Ask Ian Green and he'll tell you that a great fruitcake starts with a good recipe, the best of ingredients, and baking ahead to give it lots of time for the flavours to meld.

Ian, who with his wife Penny Steele, operates the charming English Country Garden Bed & Breakfast and Cottages on the Cabot Trail, at Indian Brook, Cape Breton, has tried many recipes before finding the one that "wins hands down every time."
"The key to this delicious fruitcake that has the visitors to our annual Christmas Open House raving about the moistness and flavour is the pineapple," Ian says.
Shortly before "Stir-up Sunday," Ian and Penny make the 10-hour return trip to a bulk food store in Halifax to buy the ingredients that will go into the batter. Back home, everything is prepared in advance of that special Sunday, when friends come and take a turn at stirring the batter-and making a wish that just might be granted.
Scouting around in search of the best-ever fruitcake, we asked Joan Perrin of Montague, PEI for her favourite.

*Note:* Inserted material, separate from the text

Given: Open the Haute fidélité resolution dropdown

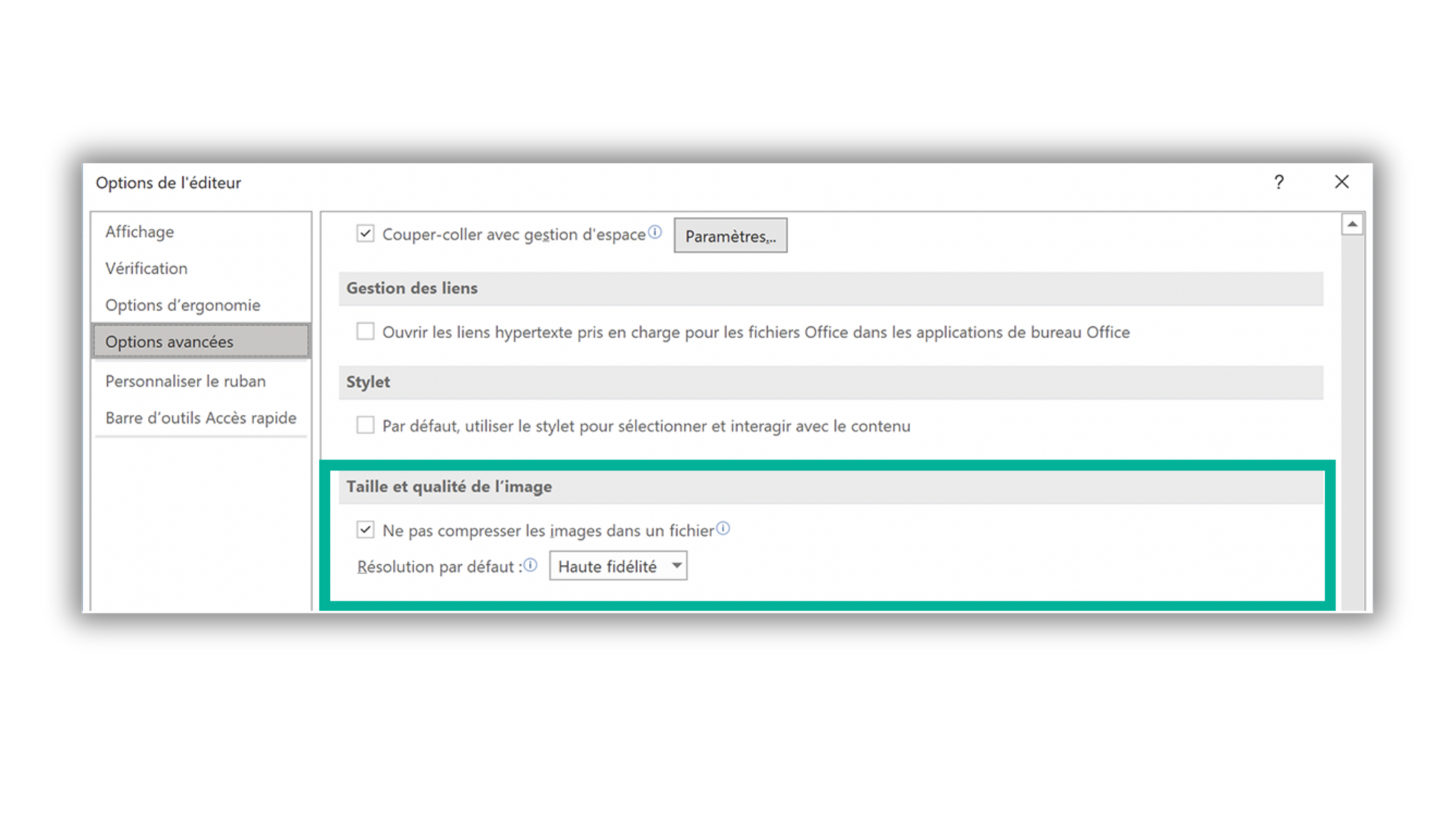Looking at the screenshot, I should click(618, 566).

Without hesitation she claimed that her friend Phyllis Johnson makes a pecan fruitcake that is "to die for." Joan makes it every year, keeping some in the fridge for the summer.
Phyllis, who now lives in Winslow, PEI is originally from St. John's, NL, where she got the recipe 20 years ago. It has become such a family favourite that she has to make four or five cakes every year.
When we asked Marg Demerson, former columnist for the Daily Gleaner in Fredericton, to tell us who makes the best fruitcake in New Brunswick, she was quick to answer. Her friend Muriel McLaughlin got the nod for two kinds of fruitcake! While we liked that Muriel adds Newfoundland screech to her dark fruitcake, we decided on the white cake to add variety to our options.
Muriel says she's been making this cake for 50 years, like her mother before her. Now, Muriel's daughter, Donna Dick, also of Fredericton, is the third generation to make it.
Cookbook author Joan Over, of Shoal Harbour, NL, who does a food column for the local newspaper, The Packet, has fond memories of her Aunt Hazel's Black Fruitcake.
"She always made her fruitcakes in September, and after storing them for a month or so, she would take them out, punch holes deep into the cakes and generously pour dark rum or screech over them. Then she would rewrap them in cheesecloth and return them to their containers to age in a cool place until needed," Joan says.
There are even long-standing customs in Atlantic Canada that include this sweet treat, like mummering (see our feature in Home for the Holidays). No matter how you slice it, the holidays just wouldn't be the same without fruitcake.